The thing is, I believe in the desire for safety but it often comes at the price of insularity and segregation, meaning that I have no real interest in it. So as I had done in Honduras, I tuned the danger out. I lived my day to day consciously ignoring the daily news. I knew very well the broader issues, as well as the murder count, but the specific details affected me too greatly, especially in the morning. To keep some sanity, I focused on my immediate surroundings, the mundane sights that I witnessed every day. I found a job in Humboldt Park ‒ a gentrifying neighborhood in Chicago that still grapples with the effects of gun violence ‒ and found solace in my daily lunch spot: the neighborhood park where fathers fished with their sons at the lagoon, children ran shirtless in the playground’s sprinklers, and wildflowers grew vibrantly in the sections of prairie throughout the park.
Soon the Chicago winter started to descend so to keep my spirits up, I began dancing salsa at a nearby dance studio, spending my time outside work among others also living within crossroads.

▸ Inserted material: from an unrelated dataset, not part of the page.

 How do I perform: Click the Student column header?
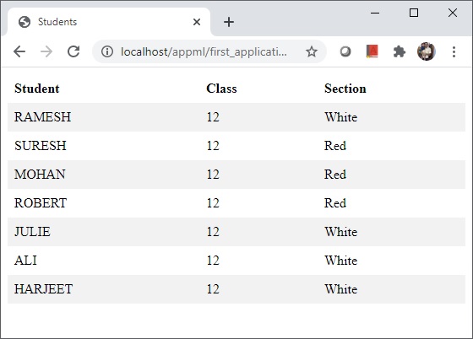click(37, 89)
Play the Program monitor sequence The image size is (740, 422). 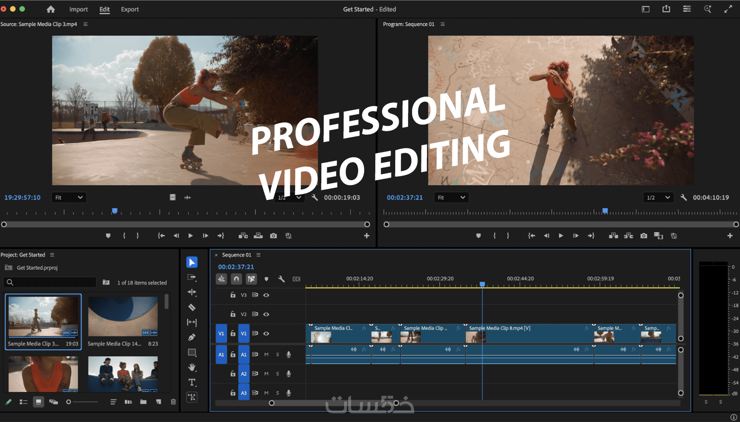[561, 236]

At night in my apartment, I cooked with Latin music blaring, thinking that one day I would acclimate myself to my native language again but instead I just delved deeper, listening to Violeta Parra, Victor Jara, the Fania All-Stars. Even as a year passed, my obsession for the music and the language never waned. The following summer, I found myself at a street festival to see the Guatemalan singer, Gaby Moreno, live. Enveloped in the smell of pupusas and street tacos, I sat on the curb waiting for the show to start, talking with friends I had recently met. The majority of the group had come from different countries in Latin America, namely Guatemala and Colombia and Puerto Rico. Waiting for the show, they asked about my time across the border, and so I told them the places I traveled: Nicaragua, Honduras, El Salvador, Guatemala. “And I survived!” I joked, after seeing their concerned faces. “And she survived,” they said in unison, holding their beers up in the air, like we could all toast to it.

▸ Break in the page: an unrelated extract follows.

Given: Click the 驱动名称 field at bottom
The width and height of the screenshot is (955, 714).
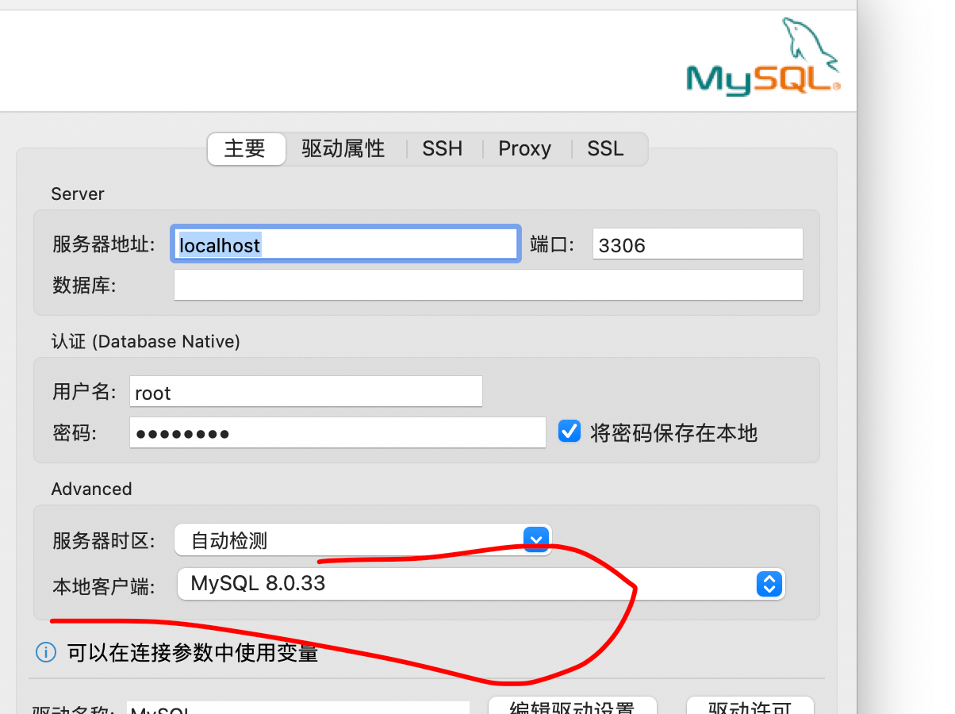Looking at the screenshot, I should click(x=297, y=708).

As the sun began to set that night, I became comforted by the sight of children walking the streets, the juice of their paletas dripping down their arm. The bungalows and red brick so familiar to Chicago appeared radiant; the flowers blooming in broken plastic pots on the front stoops of apartments gave it a different air. At dusk, Gaby Moreno finally came out with her guitar, and I proceeded up to the stage with my friends. She sang confidently, her voice naturally strong and bluesy, but there was an added aspect of beauty, hearing how the lyrics corresponded differently with the melody in Spanish. Vengo desde muy lejos, she sang, Buscando el azul del cielo / Siguiendo predicamentos / Vengo desde muy lejos. She sang of migration, of coming from afar. Enveloped by the crowd, I glanced to my friends at my side singing along, knowing full well that despite my immersion, it takes more than a year to be fluent, to truly understand what those words mean.